(Rows on where targets appear)
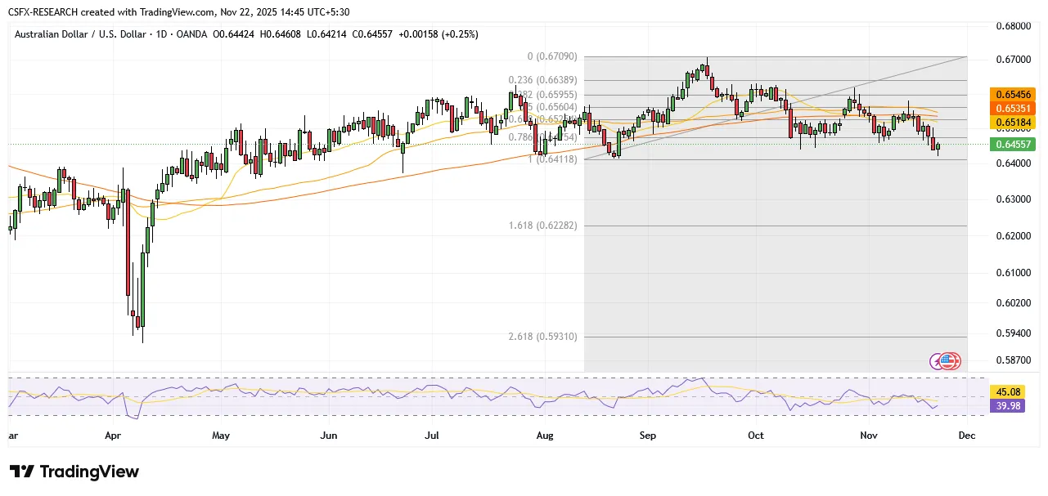1048x496 pixels.
Task: Click the Dec label on time axis
Action: (966, 436)
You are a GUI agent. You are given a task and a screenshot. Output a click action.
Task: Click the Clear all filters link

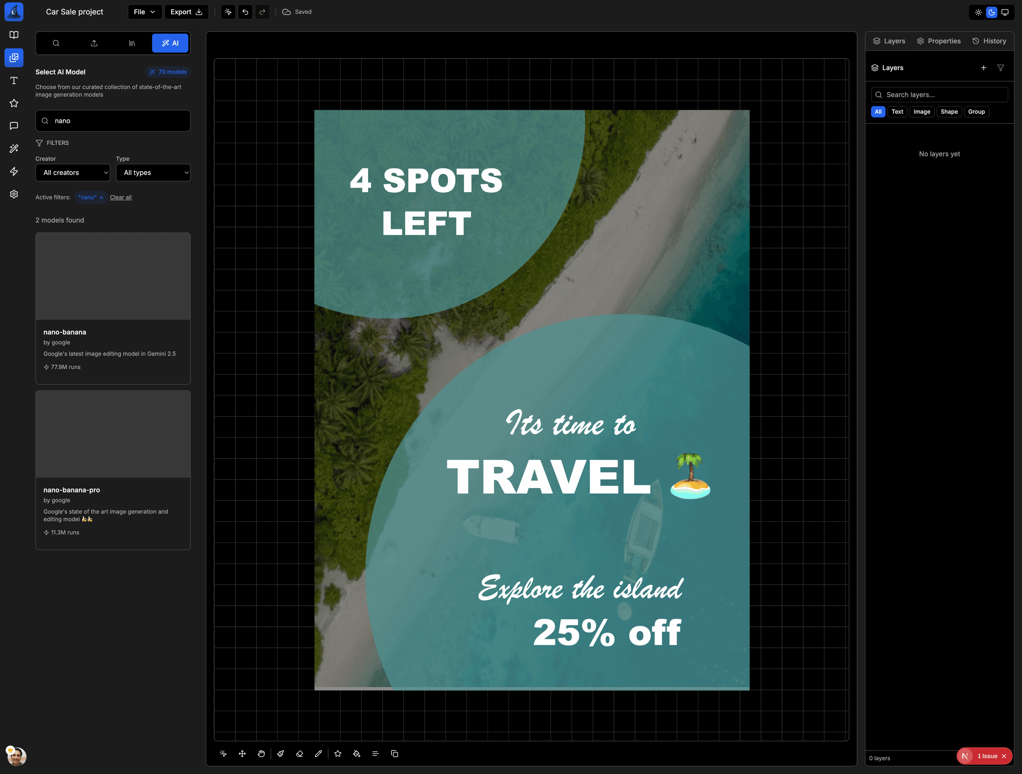(121, 197)
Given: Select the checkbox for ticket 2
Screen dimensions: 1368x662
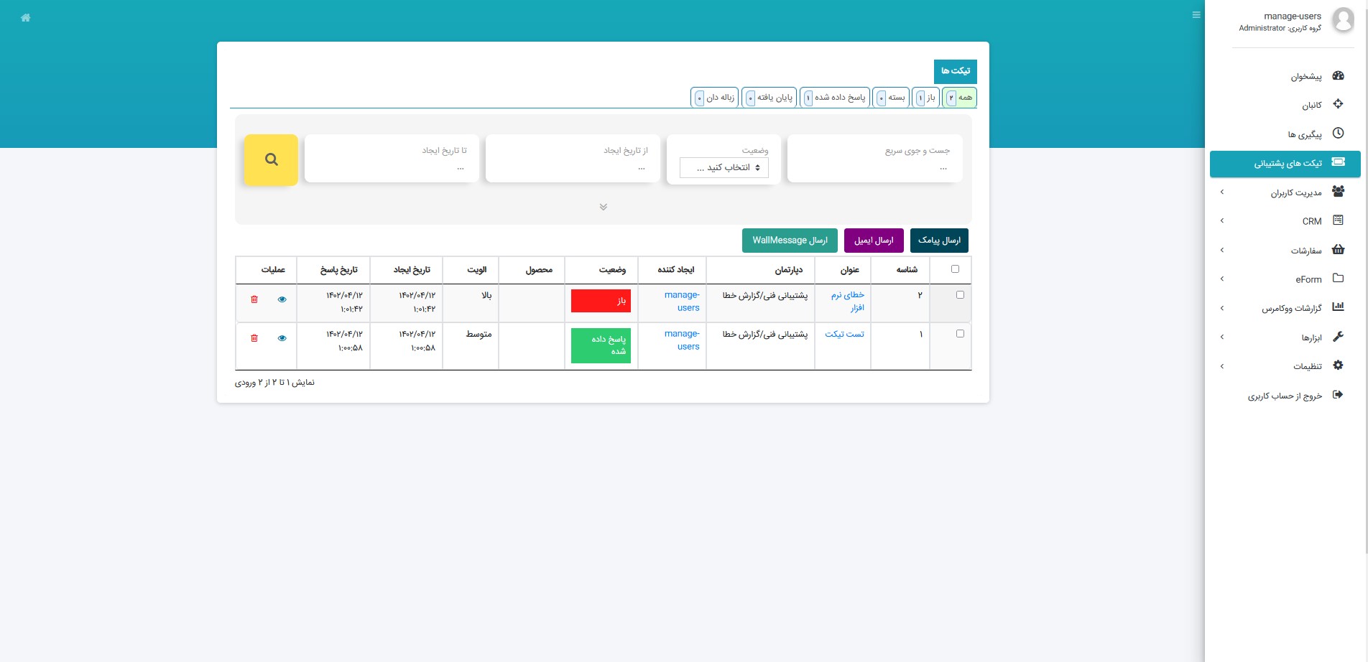Looking at the screenshot, I should [960, 295].
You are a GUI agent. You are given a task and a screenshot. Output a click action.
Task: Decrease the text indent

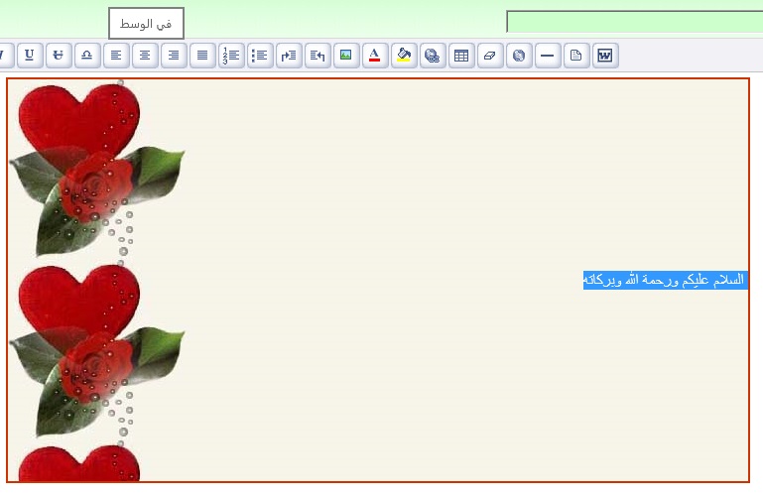tap(318, 56)
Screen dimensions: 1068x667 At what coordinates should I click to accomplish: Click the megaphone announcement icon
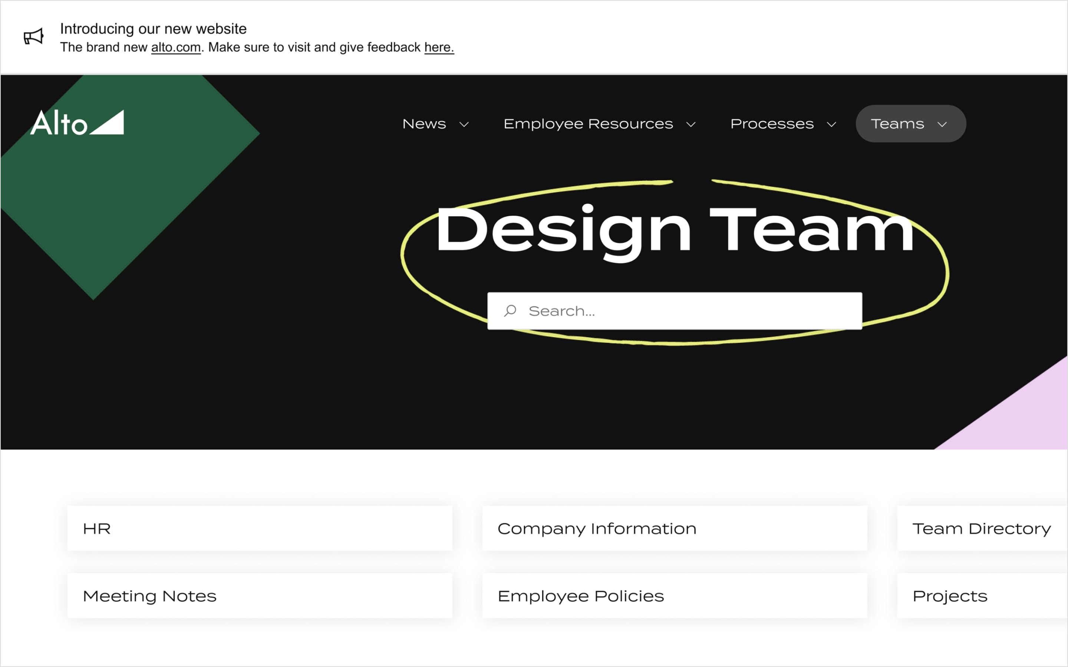(x=34, y=37)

* **STATED TASK**
Format the rows from the line containing "Screen dimensions: 1068x667" through the end of the rows as a numbered list, skipping blank lines and leaving out the pictures.

* **ANSWER TO THE TASK**
1. Screen dimensions: 1068x667 At what coordinates should I click to accomplish: Click the megaphone announcement icon
2. (x=34, y=37)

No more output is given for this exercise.